Work instruction:
Give again, word for word, every line in the entries below from the line with "Instruction: Click the present screen button" up to and including the line with "Task: Select Use FortiGuard Servers option", and no other line.

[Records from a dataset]
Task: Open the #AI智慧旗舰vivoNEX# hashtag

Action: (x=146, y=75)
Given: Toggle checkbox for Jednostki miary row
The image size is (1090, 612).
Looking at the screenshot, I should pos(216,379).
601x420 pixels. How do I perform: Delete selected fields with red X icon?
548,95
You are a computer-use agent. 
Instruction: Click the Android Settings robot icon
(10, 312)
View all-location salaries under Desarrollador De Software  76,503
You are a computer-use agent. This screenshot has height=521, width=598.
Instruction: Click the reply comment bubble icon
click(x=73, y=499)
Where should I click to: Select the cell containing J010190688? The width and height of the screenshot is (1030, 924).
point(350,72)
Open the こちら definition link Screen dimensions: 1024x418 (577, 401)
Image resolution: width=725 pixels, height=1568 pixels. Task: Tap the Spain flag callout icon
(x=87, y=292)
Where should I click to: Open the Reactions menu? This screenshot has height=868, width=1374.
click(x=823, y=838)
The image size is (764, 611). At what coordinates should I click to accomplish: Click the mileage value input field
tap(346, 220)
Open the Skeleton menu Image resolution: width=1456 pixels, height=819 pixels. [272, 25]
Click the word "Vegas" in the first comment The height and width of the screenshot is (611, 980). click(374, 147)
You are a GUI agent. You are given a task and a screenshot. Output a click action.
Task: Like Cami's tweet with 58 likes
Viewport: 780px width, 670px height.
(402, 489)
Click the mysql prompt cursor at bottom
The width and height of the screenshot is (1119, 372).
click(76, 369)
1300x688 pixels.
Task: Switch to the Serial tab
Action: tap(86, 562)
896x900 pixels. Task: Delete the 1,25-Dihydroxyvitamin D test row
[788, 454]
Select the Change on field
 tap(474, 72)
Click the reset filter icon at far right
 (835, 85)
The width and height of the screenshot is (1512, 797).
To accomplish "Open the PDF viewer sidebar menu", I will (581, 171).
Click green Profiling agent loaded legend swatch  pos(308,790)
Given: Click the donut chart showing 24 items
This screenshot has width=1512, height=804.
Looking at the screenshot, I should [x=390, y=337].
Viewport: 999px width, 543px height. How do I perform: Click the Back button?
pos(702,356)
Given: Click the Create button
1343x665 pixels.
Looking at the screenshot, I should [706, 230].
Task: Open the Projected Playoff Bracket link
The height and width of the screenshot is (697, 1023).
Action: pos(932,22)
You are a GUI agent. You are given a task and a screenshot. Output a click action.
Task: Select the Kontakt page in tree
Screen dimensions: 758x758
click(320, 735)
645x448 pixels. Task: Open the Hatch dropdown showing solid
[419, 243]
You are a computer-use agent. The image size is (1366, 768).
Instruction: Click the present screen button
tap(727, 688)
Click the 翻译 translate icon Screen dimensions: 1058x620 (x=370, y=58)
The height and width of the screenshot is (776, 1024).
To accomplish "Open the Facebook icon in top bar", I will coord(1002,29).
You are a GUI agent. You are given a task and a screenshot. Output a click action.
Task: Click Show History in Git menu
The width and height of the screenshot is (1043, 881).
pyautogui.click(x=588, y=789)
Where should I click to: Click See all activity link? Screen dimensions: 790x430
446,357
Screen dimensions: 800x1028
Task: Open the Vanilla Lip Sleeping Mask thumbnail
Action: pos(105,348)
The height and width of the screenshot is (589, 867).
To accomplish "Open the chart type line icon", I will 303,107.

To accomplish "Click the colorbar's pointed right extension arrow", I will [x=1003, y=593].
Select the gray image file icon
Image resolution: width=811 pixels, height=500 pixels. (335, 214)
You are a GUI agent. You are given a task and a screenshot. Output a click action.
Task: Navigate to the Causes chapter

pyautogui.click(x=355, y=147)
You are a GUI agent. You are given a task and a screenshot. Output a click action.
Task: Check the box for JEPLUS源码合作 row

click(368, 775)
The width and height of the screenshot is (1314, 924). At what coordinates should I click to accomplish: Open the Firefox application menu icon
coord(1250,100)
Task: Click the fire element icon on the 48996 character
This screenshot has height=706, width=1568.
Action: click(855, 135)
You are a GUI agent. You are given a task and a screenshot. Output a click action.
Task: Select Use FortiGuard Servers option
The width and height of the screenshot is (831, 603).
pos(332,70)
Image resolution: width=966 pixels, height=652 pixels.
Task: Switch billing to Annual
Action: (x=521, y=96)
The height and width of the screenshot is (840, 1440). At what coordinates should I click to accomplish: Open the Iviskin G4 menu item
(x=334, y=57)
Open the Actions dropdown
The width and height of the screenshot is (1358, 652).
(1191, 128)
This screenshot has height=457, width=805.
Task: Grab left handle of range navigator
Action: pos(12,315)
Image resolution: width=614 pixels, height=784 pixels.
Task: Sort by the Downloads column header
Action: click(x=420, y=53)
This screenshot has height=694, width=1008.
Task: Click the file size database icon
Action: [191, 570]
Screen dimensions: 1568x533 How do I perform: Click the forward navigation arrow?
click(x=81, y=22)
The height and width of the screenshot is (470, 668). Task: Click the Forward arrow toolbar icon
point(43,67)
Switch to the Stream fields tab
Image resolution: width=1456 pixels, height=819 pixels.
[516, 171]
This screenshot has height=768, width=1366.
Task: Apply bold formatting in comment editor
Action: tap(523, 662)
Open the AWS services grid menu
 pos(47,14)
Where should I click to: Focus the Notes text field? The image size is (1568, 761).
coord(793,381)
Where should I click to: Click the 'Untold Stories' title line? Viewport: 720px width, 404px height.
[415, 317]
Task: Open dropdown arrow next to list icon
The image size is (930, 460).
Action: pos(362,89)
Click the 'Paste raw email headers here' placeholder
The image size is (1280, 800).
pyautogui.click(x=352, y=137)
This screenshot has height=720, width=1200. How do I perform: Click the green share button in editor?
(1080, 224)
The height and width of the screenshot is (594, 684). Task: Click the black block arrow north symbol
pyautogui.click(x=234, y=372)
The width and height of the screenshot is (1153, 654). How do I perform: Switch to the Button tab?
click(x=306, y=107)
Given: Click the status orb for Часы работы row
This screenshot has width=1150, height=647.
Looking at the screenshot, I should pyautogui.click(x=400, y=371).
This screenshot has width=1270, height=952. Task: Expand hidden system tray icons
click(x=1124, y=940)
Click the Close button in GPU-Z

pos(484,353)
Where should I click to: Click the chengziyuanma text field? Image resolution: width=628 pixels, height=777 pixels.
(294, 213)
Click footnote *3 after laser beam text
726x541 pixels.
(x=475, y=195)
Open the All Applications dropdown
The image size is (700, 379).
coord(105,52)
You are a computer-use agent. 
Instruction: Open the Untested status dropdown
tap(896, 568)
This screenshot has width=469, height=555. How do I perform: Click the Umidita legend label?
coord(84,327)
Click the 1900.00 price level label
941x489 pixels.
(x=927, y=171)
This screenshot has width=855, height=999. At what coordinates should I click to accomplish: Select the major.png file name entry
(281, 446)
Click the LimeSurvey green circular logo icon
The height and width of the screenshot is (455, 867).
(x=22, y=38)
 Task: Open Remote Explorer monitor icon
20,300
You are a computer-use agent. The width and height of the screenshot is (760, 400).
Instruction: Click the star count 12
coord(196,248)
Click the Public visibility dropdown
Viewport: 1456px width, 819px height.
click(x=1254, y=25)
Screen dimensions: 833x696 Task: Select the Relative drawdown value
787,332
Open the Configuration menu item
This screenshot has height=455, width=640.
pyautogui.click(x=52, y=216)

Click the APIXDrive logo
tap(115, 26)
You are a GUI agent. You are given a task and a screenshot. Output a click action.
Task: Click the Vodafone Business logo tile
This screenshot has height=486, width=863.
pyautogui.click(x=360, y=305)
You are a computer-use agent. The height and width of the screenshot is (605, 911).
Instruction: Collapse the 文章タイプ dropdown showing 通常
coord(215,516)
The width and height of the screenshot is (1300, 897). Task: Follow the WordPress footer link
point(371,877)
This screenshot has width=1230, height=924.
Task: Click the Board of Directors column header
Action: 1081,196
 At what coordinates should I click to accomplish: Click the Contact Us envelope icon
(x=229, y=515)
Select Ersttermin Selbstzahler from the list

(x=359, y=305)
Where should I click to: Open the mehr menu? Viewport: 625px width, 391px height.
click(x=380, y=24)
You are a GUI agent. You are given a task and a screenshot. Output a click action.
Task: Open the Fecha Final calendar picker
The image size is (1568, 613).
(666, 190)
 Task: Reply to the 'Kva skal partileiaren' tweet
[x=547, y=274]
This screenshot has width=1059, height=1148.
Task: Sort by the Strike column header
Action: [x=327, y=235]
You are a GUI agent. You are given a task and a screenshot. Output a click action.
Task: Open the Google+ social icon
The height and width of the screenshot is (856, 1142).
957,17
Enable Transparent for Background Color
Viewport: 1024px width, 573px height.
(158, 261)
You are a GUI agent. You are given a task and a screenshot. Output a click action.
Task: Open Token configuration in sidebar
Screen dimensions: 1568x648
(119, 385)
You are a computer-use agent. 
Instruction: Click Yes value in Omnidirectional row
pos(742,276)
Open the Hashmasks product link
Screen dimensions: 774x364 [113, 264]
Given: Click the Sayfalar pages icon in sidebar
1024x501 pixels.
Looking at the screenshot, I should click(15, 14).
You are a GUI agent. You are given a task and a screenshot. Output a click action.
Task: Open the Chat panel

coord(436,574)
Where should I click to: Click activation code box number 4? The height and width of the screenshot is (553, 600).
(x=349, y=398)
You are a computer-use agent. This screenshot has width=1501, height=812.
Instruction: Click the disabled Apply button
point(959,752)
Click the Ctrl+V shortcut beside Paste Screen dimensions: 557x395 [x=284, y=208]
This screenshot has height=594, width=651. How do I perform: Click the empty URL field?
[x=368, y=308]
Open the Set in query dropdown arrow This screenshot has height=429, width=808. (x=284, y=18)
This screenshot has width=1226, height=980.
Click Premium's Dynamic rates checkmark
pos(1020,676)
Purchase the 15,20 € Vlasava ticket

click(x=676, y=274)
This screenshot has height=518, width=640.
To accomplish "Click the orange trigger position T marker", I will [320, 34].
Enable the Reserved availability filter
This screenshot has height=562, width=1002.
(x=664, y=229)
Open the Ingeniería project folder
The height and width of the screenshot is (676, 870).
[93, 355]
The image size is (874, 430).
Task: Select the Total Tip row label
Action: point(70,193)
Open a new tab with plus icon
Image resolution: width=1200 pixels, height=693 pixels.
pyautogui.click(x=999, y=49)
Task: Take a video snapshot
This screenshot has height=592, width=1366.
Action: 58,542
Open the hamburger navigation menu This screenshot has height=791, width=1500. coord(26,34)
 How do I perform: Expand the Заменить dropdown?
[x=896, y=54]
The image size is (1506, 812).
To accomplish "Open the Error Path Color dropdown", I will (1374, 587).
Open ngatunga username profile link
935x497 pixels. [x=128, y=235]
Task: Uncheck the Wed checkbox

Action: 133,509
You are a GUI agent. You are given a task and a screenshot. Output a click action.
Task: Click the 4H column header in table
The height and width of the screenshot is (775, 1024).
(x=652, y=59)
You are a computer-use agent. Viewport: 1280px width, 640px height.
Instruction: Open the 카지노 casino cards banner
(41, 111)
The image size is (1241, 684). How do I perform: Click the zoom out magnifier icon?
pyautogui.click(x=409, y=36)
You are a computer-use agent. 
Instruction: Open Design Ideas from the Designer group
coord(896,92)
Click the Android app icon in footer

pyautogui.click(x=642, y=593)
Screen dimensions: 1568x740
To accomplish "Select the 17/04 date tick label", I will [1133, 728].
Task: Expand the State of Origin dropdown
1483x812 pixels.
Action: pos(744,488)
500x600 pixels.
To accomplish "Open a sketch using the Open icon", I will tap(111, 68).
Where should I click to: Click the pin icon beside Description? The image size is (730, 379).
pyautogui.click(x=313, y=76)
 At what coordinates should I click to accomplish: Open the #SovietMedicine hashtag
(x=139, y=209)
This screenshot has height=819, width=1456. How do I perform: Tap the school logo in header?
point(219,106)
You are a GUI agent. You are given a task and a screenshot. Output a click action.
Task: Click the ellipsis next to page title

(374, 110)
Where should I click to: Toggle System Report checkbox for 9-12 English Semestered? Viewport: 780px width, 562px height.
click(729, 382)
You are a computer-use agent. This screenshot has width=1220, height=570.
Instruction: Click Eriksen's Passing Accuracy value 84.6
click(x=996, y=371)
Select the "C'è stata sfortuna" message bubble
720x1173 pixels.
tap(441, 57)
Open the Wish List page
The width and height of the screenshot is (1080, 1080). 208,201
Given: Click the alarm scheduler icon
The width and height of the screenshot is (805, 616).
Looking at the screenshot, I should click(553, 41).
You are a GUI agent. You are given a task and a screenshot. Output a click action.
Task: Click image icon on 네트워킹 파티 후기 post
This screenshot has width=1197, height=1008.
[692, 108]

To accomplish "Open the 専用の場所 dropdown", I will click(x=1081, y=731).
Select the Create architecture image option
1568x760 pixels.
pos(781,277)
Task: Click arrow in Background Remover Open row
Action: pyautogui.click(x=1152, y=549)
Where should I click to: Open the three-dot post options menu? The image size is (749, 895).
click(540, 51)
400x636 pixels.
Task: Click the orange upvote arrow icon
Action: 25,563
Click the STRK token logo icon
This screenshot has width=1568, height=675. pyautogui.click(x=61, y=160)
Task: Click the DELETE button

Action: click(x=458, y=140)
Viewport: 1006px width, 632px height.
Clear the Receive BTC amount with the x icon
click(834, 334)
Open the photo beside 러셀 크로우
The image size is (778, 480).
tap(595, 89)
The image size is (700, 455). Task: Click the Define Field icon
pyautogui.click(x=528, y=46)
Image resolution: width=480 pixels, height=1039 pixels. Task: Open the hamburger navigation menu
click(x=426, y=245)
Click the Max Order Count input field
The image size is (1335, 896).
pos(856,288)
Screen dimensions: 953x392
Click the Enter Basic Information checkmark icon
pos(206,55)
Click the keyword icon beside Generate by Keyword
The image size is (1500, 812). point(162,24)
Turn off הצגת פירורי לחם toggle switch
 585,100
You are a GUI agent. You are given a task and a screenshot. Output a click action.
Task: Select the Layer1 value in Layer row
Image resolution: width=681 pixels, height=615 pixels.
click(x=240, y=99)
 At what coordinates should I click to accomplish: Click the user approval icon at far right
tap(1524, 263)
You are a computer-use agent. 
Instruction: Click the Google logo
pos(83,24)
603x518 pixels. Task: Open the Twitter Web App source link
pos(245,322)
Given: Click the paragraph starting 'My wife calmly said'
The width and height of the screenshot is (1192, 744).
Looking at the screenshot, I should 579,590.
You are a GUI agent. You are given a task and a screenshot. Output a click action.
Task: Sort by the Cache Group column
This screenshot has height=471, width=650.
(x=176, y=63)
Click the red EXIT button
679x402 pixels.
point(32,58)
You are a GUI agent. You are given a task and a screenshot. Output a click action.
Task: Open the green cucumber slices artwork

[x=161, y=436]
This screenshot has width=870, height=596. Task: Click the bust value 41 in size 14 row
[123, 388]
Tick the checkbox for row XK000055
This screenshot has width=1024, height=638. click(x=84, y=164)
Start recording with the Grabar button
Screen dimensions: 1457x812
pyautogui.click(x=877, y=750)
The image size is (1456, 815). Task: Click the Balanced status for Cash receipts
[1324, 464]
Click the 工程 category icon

Output for this exercise:
Instruction: Click the present screen button
tap(727, 688)
Click the 翻译 translate icon Screen dimensions: 1058x620 (x=370, y=58)
The height and width of the screenshot is (776, 1024).
To accomplish "Open the Facebook icon in top bar", I will coord(1002,29).
You are a GUI agent. You are given a task and a screenshot. Output a click action.
Task: Click Show History in Git menu
The width and height of the screenshot is (1043, 881).
pyautogui.click(x=588, y=789)
Where should I click to: Click See all activity link? Screen dimensions: 790x430
446,357
Screen dimensions: 800x1028
Task: Open the Vanilla Lip Sleeping Mask thumbnail
Action: pos(105,348)
The height and width of the screenshot is (589, 867).
To accomplish "Open the chart type line icon", I will 303,107.

To accomplish "Click the colorbar's pointed right extension arrow", I will [x=1003, y=593].
Select the gray image file icon
Image resolution: width=811 pixels, height=500 pixels. (335, 214)
You are a GUI agent. You are given a task and a screenshot. Output a click action.
Task: Navigate to the Causes chapter

pyautogui.click(x=355, y=147)
You are a GUI agent. You are given a task and a screenshot. Output a click action.
Task: Check the box for JEPLUS源码合作 row

click(368, 775)
The width and height of the screenshot is (1314, 924). At what coordinates should I click to accomplish: Open the Firefox application menu icon
coord(1250,100)
Task: Click the fire element icon on the 48996 character
This screenshot has height=706, width=1568.
Action: click(855, 135)
You are a GUI agent. You are given a task and a screenshot. Output a click action.
Task: Select Use FortiGuard Servers option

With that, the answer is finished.